World War Z: An Oral History of the Zombie War
By Max Brooks
“There’s a word for that kind of lie. Hope.”
I can’t get past a well done scary movie. Horror, guts, gore, all of it. I LOVE it. I am the person sitting in the theater laughing hysterically as the villain cuts the skin off the back of his neck, only to obtain the numbers to unlock the door of his entrapment (excerpt from one of the many Saw movies). Slasher movies are my comedies (Don’t ask I have a terrible sense of humor) so World War Z: An Oral History of the Zombie War by Max Brooks, son of the ever hysterical Mel Brooks, fell into my lap I was beyond eager to immerse myself.
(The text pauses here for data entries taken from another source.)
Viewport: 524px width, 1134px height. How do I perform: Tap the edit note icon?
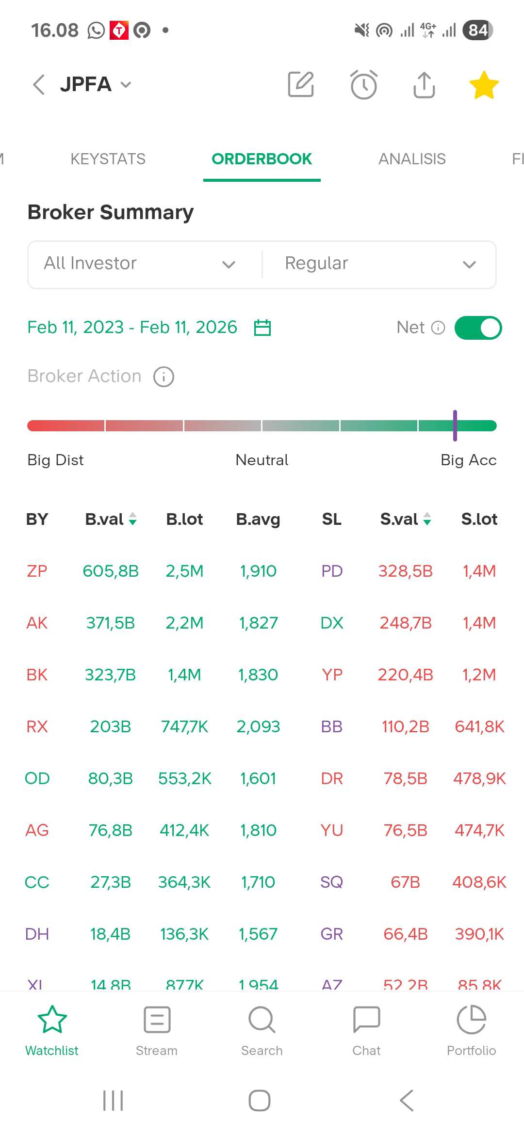click(x=301, y=85)
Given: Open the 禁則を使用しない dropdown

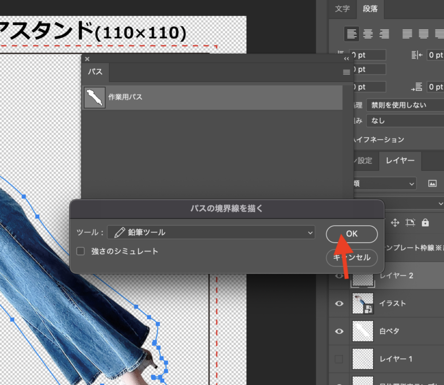Looking at the screenshot, I should pos(405,105).
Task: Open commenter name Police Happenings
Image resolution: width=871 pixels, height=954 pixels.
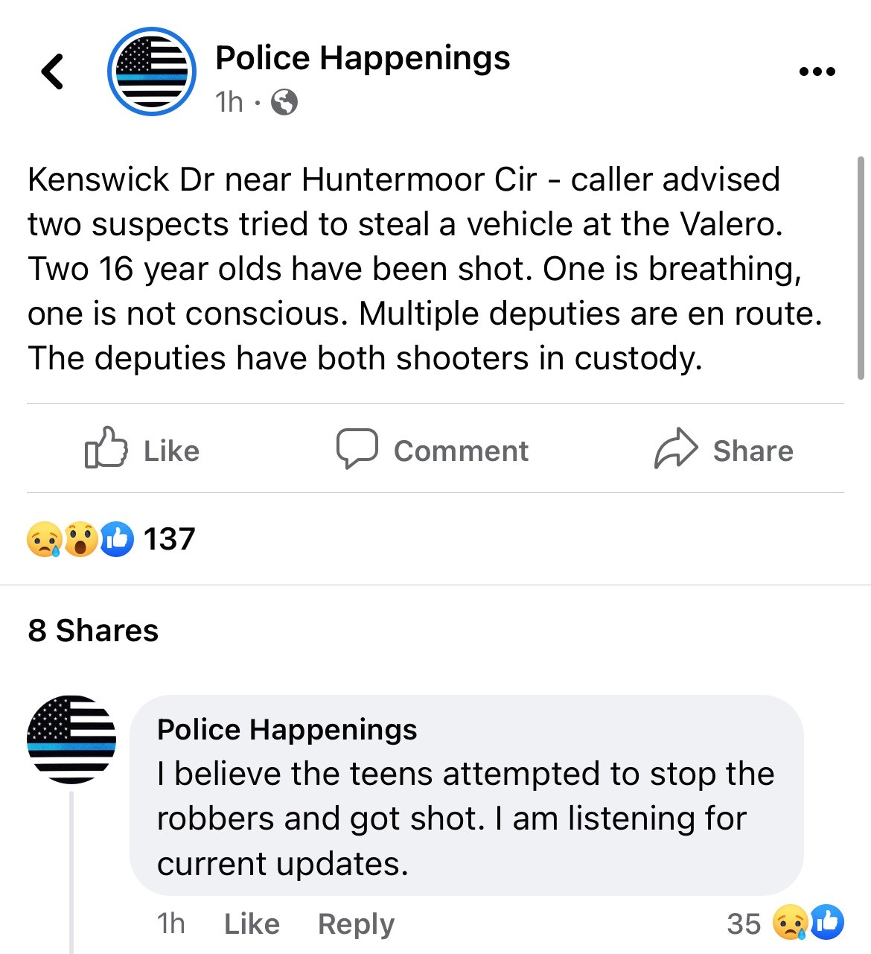Action: (x=287, y=730)
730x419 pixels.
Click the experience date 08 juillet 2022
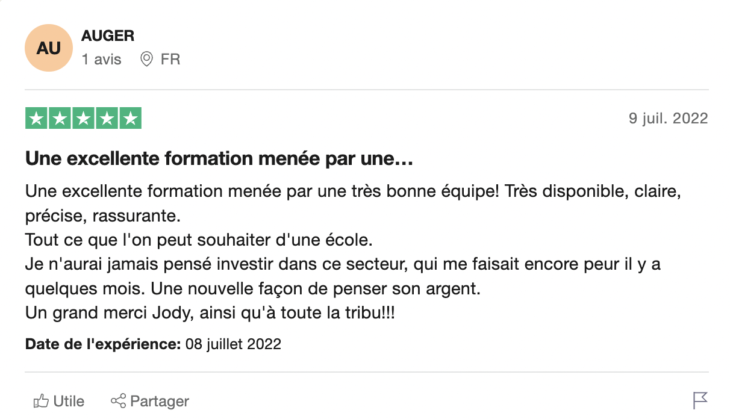[x=233, y=344]
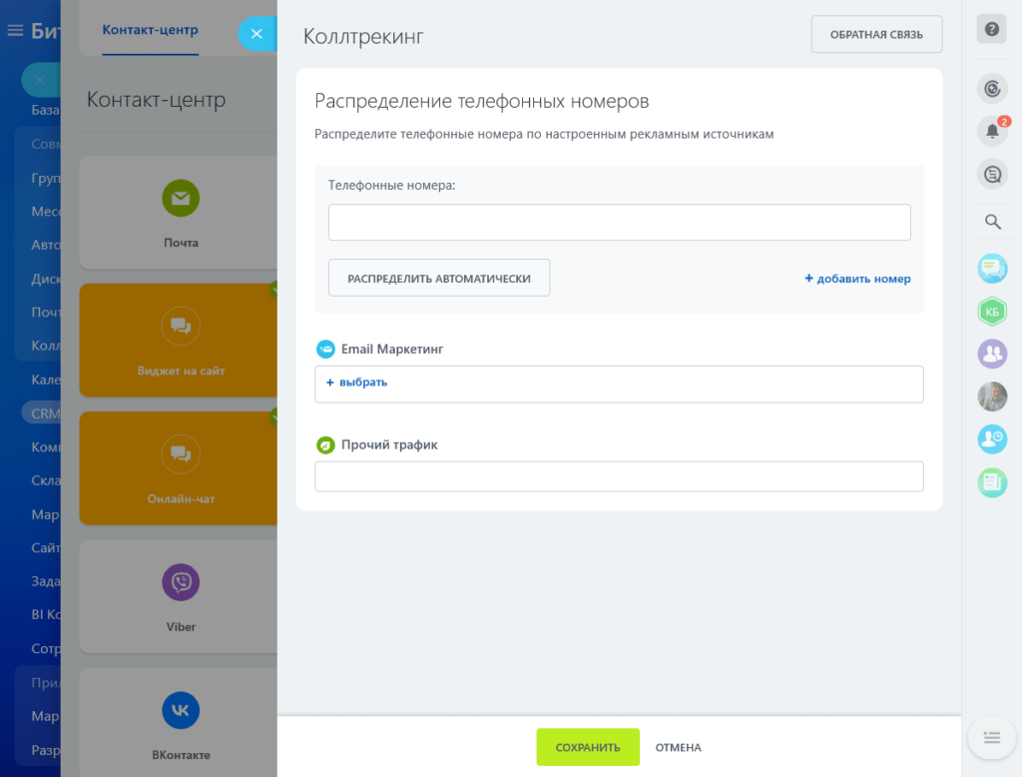Open ОБРАТНАЯ СВЯЗЬ feedback form
1022x777 pixels.
pos(876,34)
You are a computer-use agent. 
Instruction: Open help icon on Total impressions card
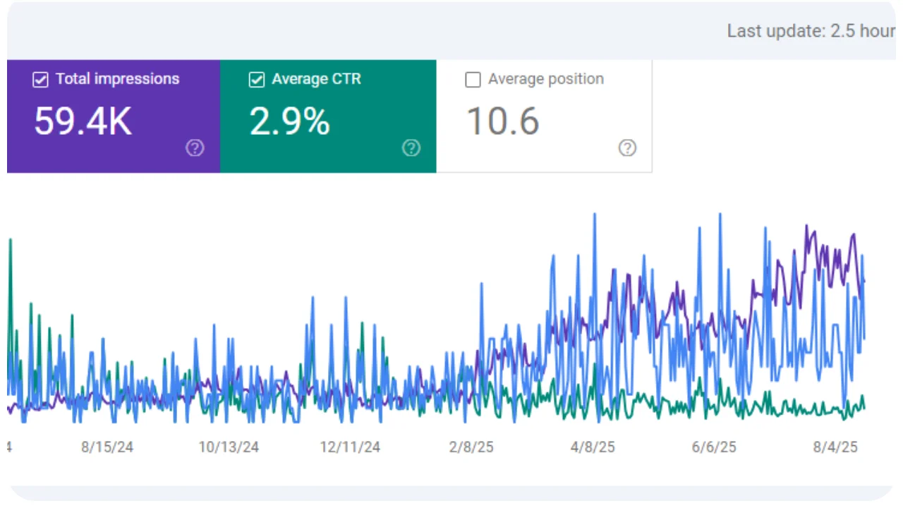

This book was recommended to me by my manager at work, after he found out that we had a shared obsession of everything Zombie. It was EVERYTHING I thought it was going to be. The story unfolds in interview format post The Great Panic. These interviews occur in China, to Canada, down to Mexico. With people who were part of the military force, to those who were just teenagers with their world revolving around their computers. There is a plenty of balance between zombie gore, apocalypse preparation, and military tactics. It is evident that the zombies themselves are the soundtrack to this novel, it is more of the journey of the individual characters, and their ability to deal with something that seemed so fantastical.
Even though the documentary style was right up my alley I found myself getting a little lost with all the characters, and stories I was introduced to in such a short amount of time. When the interviews did wrap back around and we were encountering people we had already heard from I found myself not realizing which character it was until half way through the interview. In other words, the novel just wasn’t long enough for me.